In the seventh month of 1654, Stone resigned as Governor under duress. The Puritan Commissioners became governors of the colony, and the first general assembly under their authority was held in the Tenth month, 1654.

Papist and any other individuals who had borne arms against the Parliament could not be members (effectively limiting the membership to Puritans), and among the 44 Acts passed by this group was a repeal of the Toleration Act, and another that forbade Papist from practicing their antichrist heresy.

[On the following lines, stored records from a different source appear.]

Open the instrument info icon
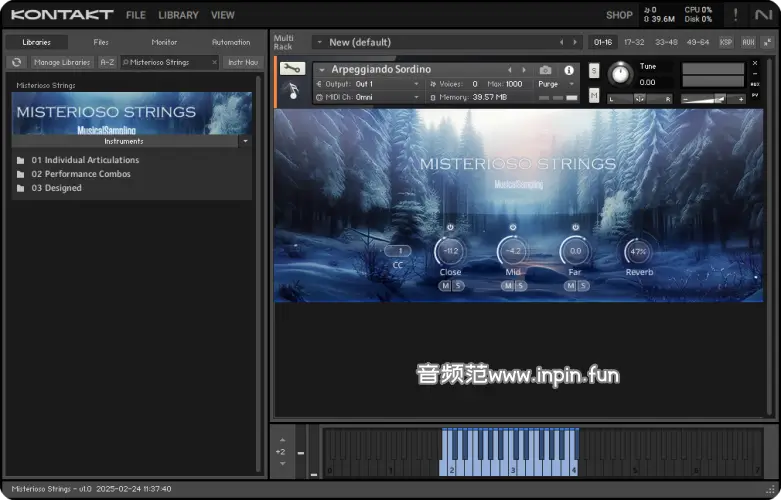This screenshot has width=781, height=500. (x=570, y=70)
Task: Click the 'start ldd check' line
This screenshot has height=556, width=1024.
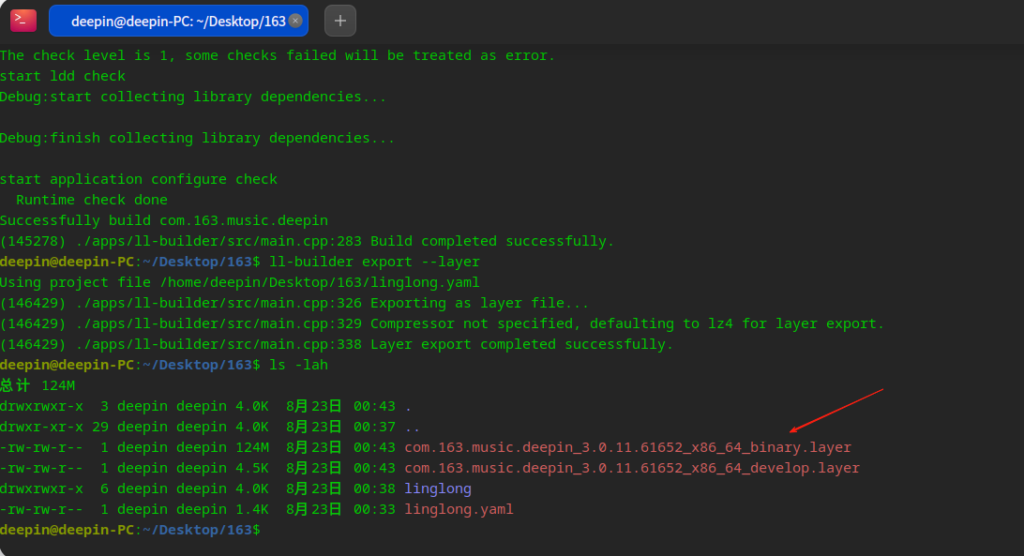Action: [x=62, y=76]
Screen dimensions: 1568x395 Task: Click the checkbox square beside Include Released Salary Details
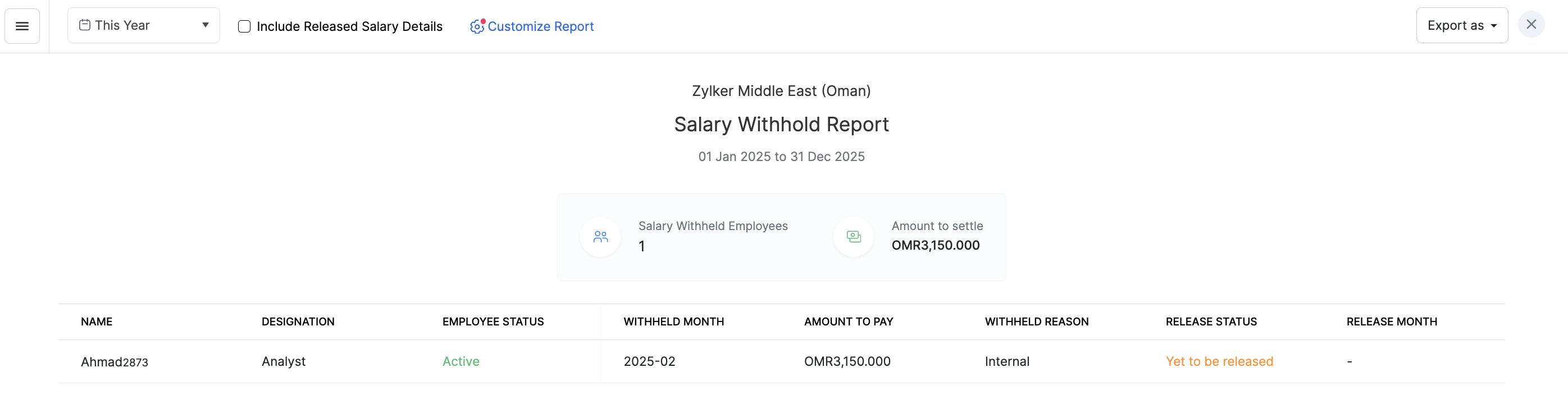[x=244, y=26]
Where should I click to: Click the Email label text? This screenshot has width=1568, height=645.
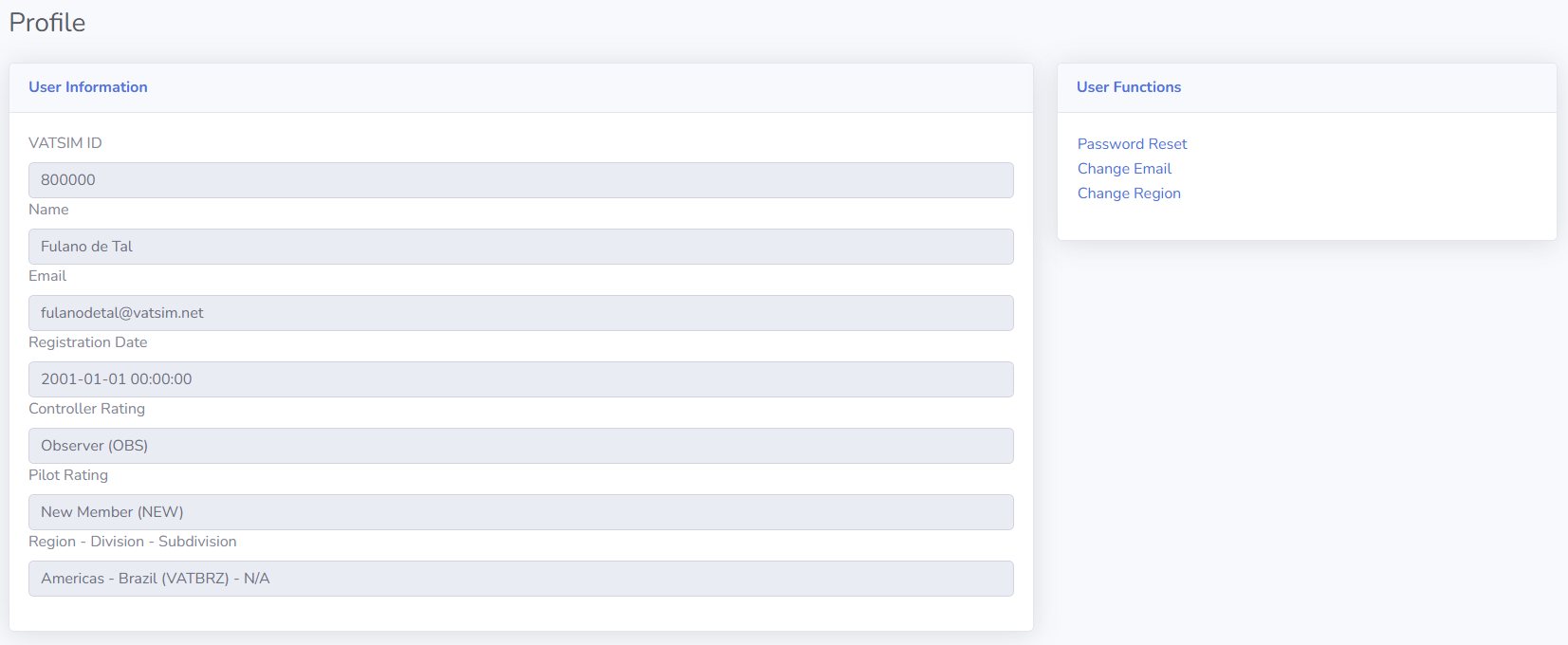click(47, 276)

In the First month of 1655 A Captain Roger Heaman’s who commanded the merchant ship, ‘The Golden Lyon’ arrived in Maryland. William Stone was no longer Governor of Maryland. Another ship called, ‘The Golden Fortune’ also arrived in the colony with a letter from Oliver Cromwell who was Lord Protector addressed the letter to Captain Stone, Governor of Maryland. Stone used this recognition to challenged the authority of the commissioners, seizing back the records of the colony and mustered as many troops as he could to deal with the Puritans settlers.

William Stone sailed North with a small fleet of Cavalier to attack Providence and the settlers.

Soon after Captain Heaman was informed of a plot to kill all the inhabitants of Providence as well as to burn his ship and hill his crew. The women and children of Providence to ‘The Golden Lyon’ and a war council was convened and William Fuller was appointed as the leader of the Puritan settlers of Providence.

On 24th day of the Third month, 1655, Captain Heamans fired on sloops and boats heading toward his ship, forcing their retreat. Heamans then ordered an armed sloop to bar their escape by blocking Spa Creek, the inlet of the Severn to which Stone’s forces had retreated.

In less than a half-hour, the battle was over. 17 of Stone’s forces were killed, including Thomas Hatton, secretary of the colony, and 32 wounded, including Stone. Only two of Fuller’s force were killed.

William Stone surrendered but only after he was promised mercy. Following hostilities, however, the war council issued death sentences for Stone and nine others. Four of the prisoners were executed, but the remainder were saved when the women of Providence begged that their lives be spared.

Thus ending the last battle of the English Civil War. The primarily Puritan assembly retained powers until the 27th day of the Fourth month, 1658, when proprietorship was restored to Lord Baltimore.

I personally live only 30 minutes from Kent Island and 45 minutes from Annapolis and it is totally devoid of the Reformed Faith. It is a dearth, a complete desert of no living water and no body remembers this Reformed and Puritan history. It is a lamentable shame. May the Reformed Faith flourish once again and the hearts of the people turned to Yahovah, the one and only true God.